* _Assignment_
What this exercise needs is every entry restated as written, with no pictures.

* _Available data_
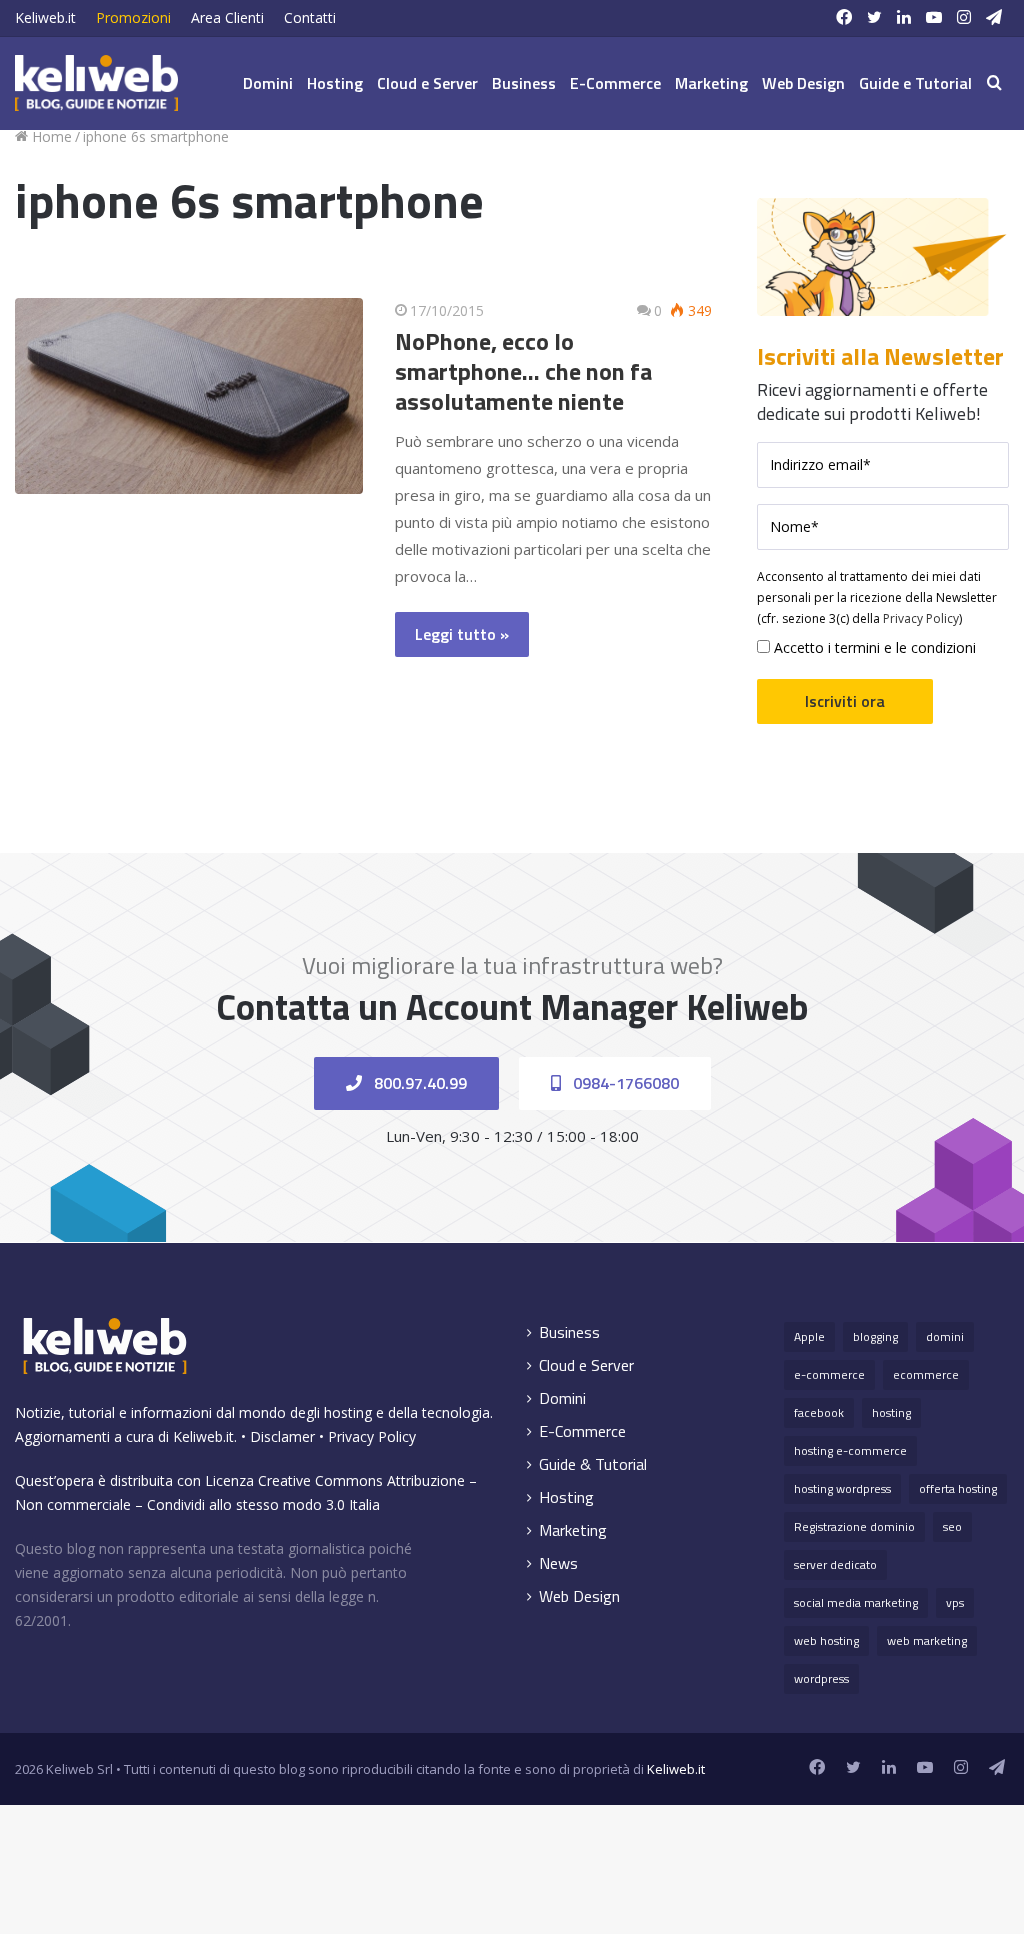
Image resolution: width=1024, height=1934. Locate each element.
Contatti (310, 17)
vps (955, 1602)
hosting (891, 1412)
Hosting (335, 83)
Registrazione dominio (854, 1526)
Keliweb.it (45, 17)
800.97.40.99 (418, 1083)
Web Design (803, 83)
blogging (875, 1336)
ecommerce (926, 1374)
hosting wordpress (842, 1488)
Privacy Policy (921, 618)
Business (524, 83)
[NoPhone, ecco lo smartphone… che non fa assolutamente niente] (189, 396)
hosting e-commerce (850, 1450)
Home (50, 136)
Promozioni (133, 17)
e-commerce (829, 1374)
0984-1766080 (624, 1083)
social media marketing (856, 1602)
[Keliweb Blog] (96, 83)
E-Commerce (615, 83)
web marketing (927, 1640)
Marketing (711, 83)
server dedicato (835, 1564)
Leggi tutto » (462, 634)
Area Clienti (227, 17)
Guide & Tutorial (593, 1464)
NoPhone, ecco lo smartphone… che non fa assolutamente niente (523, 371)
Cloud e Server (427, 83)
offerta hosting (958, 1488)
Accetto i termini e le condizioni (873, 647)
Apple (809, 1336)
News (558, 1563)
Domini (268, 83)
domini (945, 1336)
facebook (819, 1412)
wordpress (821, 1678)
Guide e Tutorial (915, 83)
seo (952, 1526)
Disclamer (282, 1436)
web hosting (826, 1640)
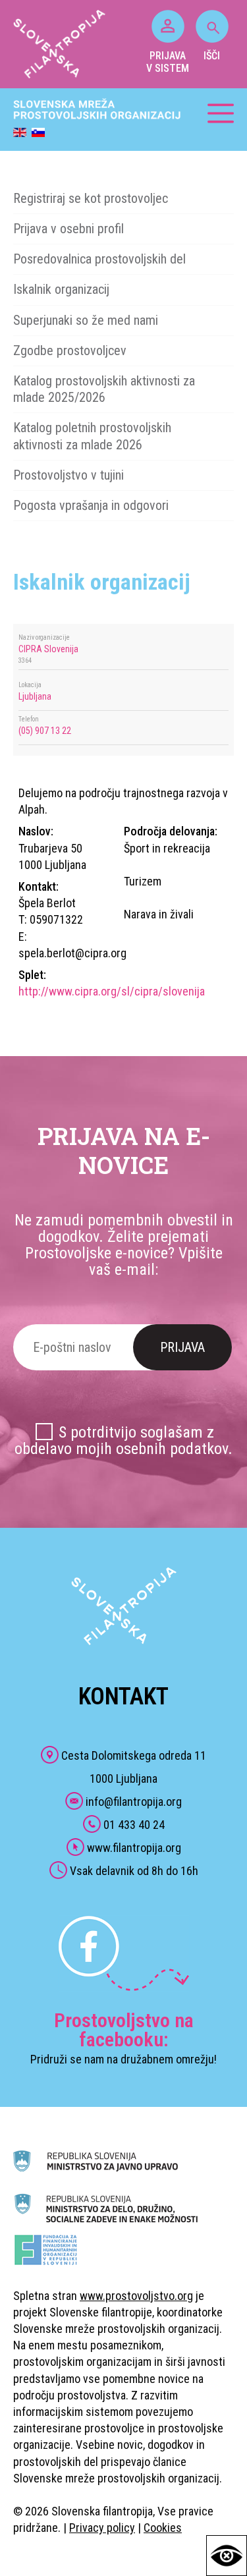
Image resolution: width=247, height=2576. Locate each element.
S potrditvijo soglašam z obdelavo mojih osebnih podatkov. (123, 1440)
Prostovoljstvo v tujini (68, 475)
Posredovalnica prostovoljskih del (99, 259)
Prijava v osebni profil (68, 229)
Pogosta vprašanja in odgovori (91, 505)
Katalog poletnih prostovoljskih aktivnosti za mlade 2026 (92, 436)
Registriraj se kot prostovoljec (90, 198)
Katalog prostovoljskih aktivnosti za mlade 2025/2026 (104, 389)
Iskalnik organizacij (61, 289)
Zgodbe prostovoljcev (69, 350)
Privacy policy (102, 2527)
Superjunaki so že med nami (85, 320)
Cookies (163, 2527)
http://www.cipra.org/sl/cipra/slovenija (111, 991)
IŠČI (212, 55)
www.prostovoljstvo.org (136, 2296)
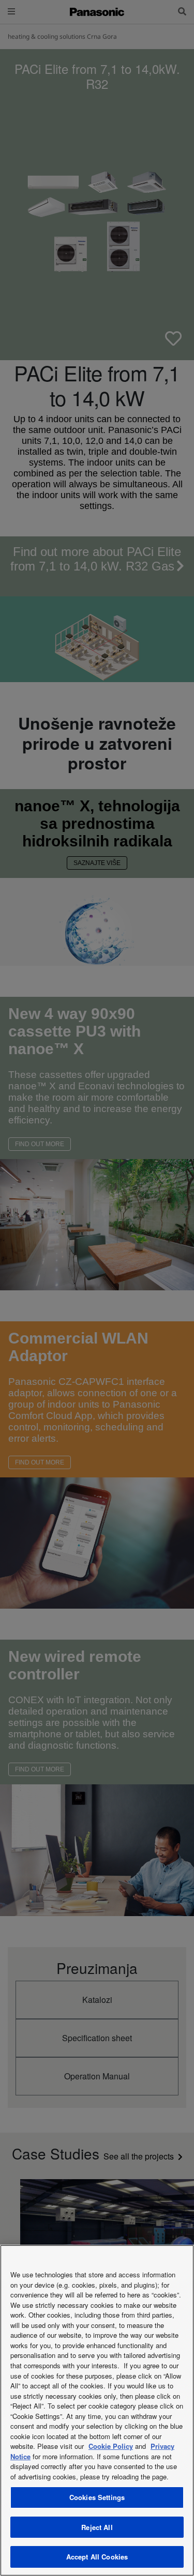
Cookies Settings (97, 2497)
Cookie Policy (110, 2446)
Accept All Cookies (97, 2557)
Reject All (96, 2527)
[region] (97, 2410)
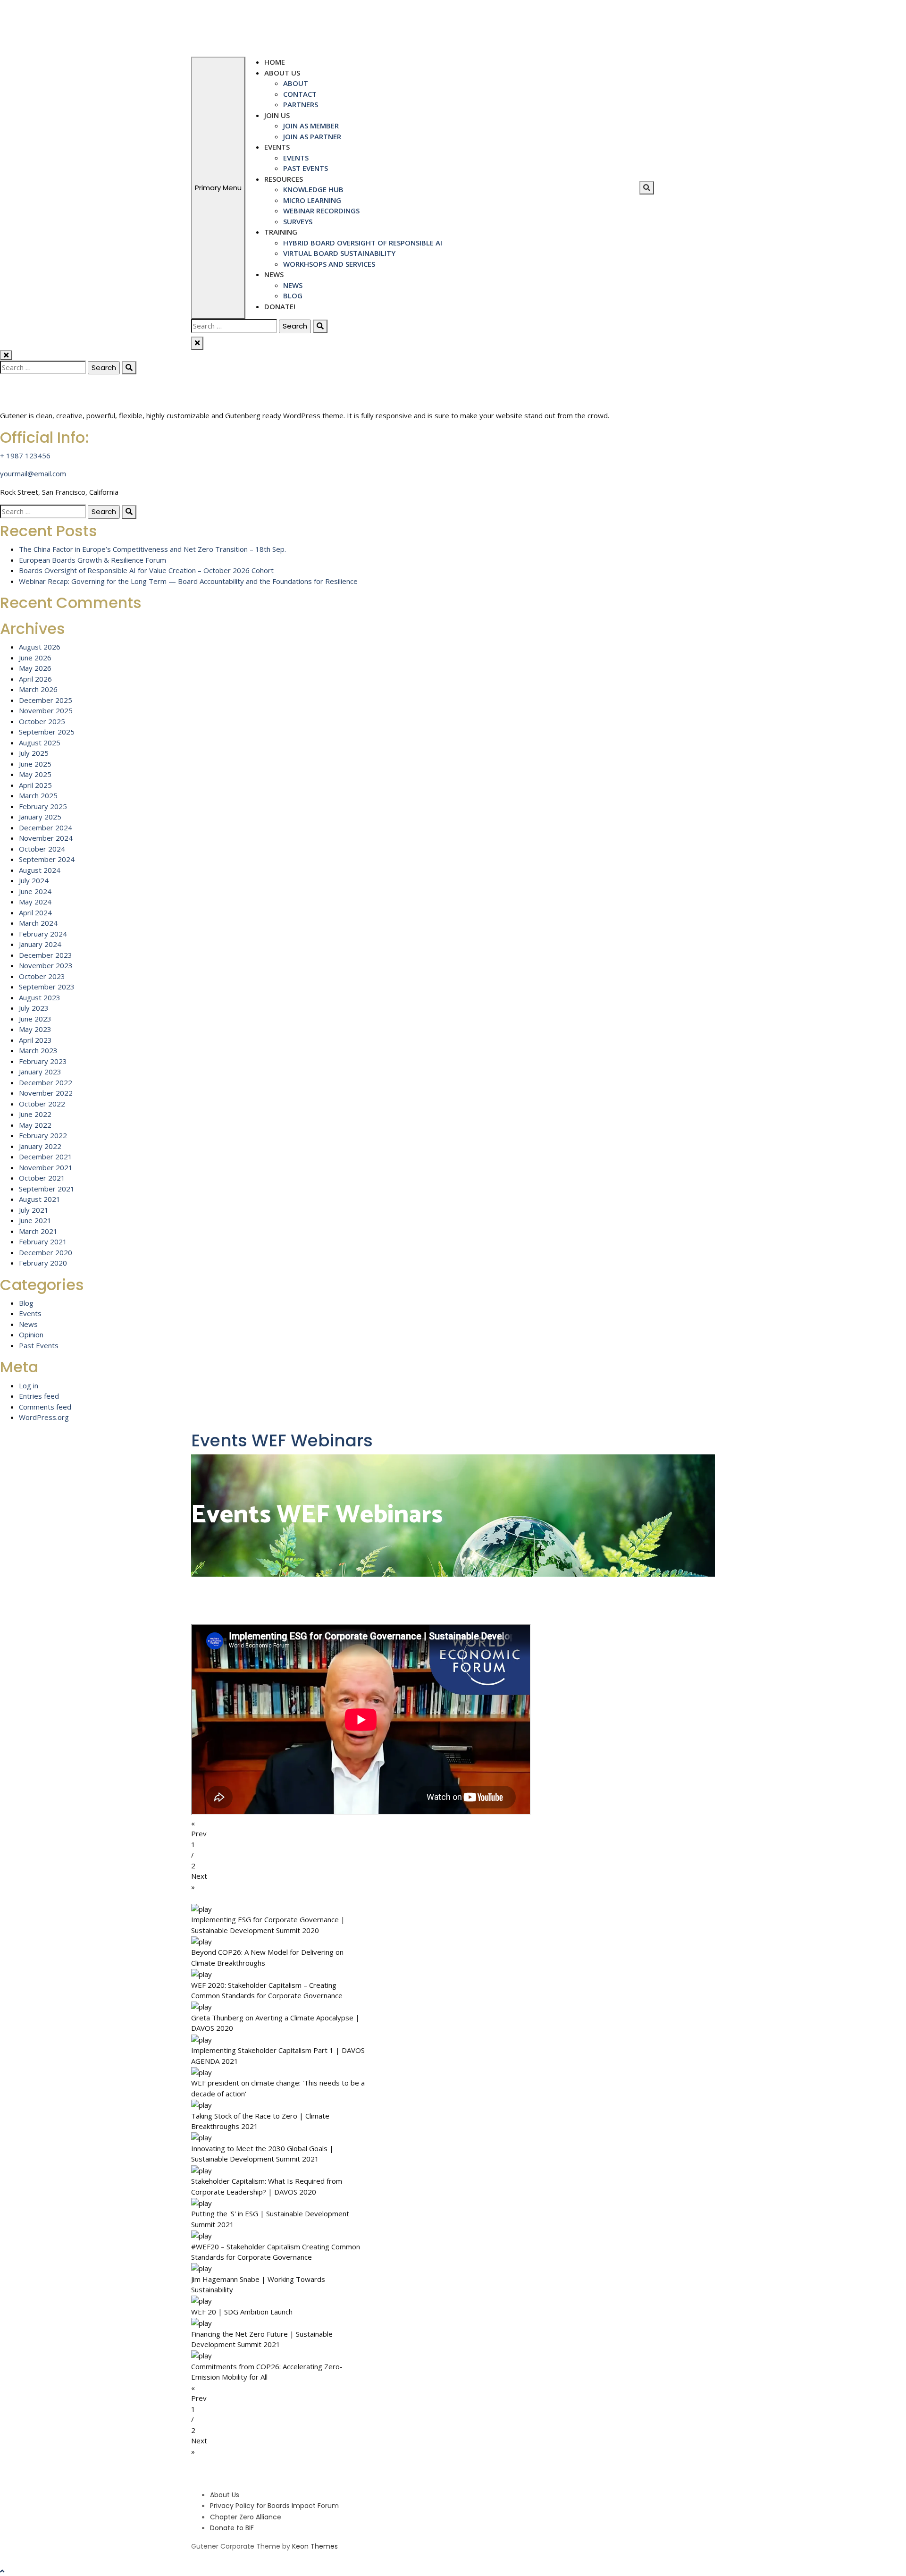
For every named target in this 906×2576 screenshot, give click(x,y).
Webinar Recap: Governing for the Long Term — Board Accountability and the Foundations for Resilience (188, 581)
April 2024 (35, 912)
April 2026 (35, 679)
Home (274, 62)
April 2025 (35, 785)
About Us (282, 72)
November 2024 (46, 838)
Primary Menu (218, 188)
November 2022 (46, 1093)
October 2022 (42, 1103)
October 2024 (42, 848)
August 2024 (39, 870)
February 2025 (43, 806)
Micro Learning (312, 200)
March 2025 (38, 795)
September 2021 (47, 1188)
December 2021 (45, 1156)
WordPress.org (44, 1417)
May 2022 (35, 1125)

* _Task response_
Image resolution: width=1024, height=1934. Locate each element.
Contatti (310, 17)
vps (955, 1602)
hosting (891, 1412)
Hosting (335, 83)
Registrazione dominio (854, 1526)
Keliweb.it (45, 17)
800.97.40.99 (418, 1083)
Web Design (803, 83)
blogging (875, 1336)
ecommerce (926, 1374)
hosting wordpress (842, 1488)
Privacy Policy (921, 618)
Business (524, 83)
[NoPhone, ecco lo smartphone… che non fa assolutamente niente] (189, 396)
hosting e-commerce (850, 1450)
Home (50, 136)
Promozioni (133, 17)
e-commerce (829, 1374)
0984-1766080 (624, 1083)
social media marketing (856, 1602)
[Keliweb Blog] (96, 83)
E-Commerce (615, 83)
web marketing (927, 1640)
Marketing (711, 83)
server dedicato (835, 1564)
Leggi tutto » (462, 634)
Area Clienti (227, 17)
Guide & Tutorial (593, 1464)
NoPhone, ecco lo smartphone… che non fa assolutamente niente (523, 371)
Cloud e Server (427, 83)
offerta hosting (958, 1488)
Accetto i termini e le condizioni (873, 647)
Apple (809, 1336)
News (558, 1563)
Domini (268, 83)
domini (945, 1336)
facebook (819, 1412)
wordpress (821, 1678)
Guide e Tutorial (915, 83)
seo (952, 1526)
Disclamer (282, 1436)
web hosting (826, 1640)
Image resolution: width=247, height=2576. Locate each element.
S potrditvijo soglašam z obdelavo mojih osebnih podatkov. (123, 1440)
Prostovoljstvo v tujini (68, 475)
Posredovalnica prostovoljskih del (99, 259)
Prijava v osebni profil (68, 229)
Pogosta vprašanja in odgovori (91, 505)
Katalog poletnih prostovoljskih aktivnosti za mlade 2026 (92, 436)
Registriraj se kot prostovoljec (90, 198)
Katalog prostovoljskih aktivnosti za mlade 2025/2026 (104, 389)
Iskalnik organizacij (61, 289)
Zgodbe prostovoljcev (69, 350)
Privacy policy (102, 2527)
Superjunaki so že med nami (85, 320)
Cookies (163, 2527)
http://www.cipra.org/sl/cipra/slovenija (111, 991)
IŠČI (212, 55)
www.prostovoljstvo.org (136, 2296)
Cookies Settings (97, 2497)
Cookie Policy (110, 2446)
Accept All Cookies (97, 2557)
Reject All (96, 2527)
[region] (97, 2410)
For every named target in this 906×2576 screenshot, give click(x,y).
Webinar Recap: Governing for the Long Term — Board Accountability and the Foundations for Resilience (188, 581)
April 2024 (35, 912)
April 2026 (35, 679)
Home (274, 62)
April 2025 (35, 785)
About Us (282, 72)
November 2024 (46, 838)
Primary Menu (218, 188)
November 2022 (46, 1093)
October 2022 (42, 1103)
October 2024 (42, 848)
August 2024 (39, 870)
February 2025 (43, 806)
Micro Learning (312, 200)
March 2025 (38, 795)
September 2021 (47, 1188)
December 2021 (45, 1156)
WordPress.org (44, 1417)
May 2022 (35, 1125)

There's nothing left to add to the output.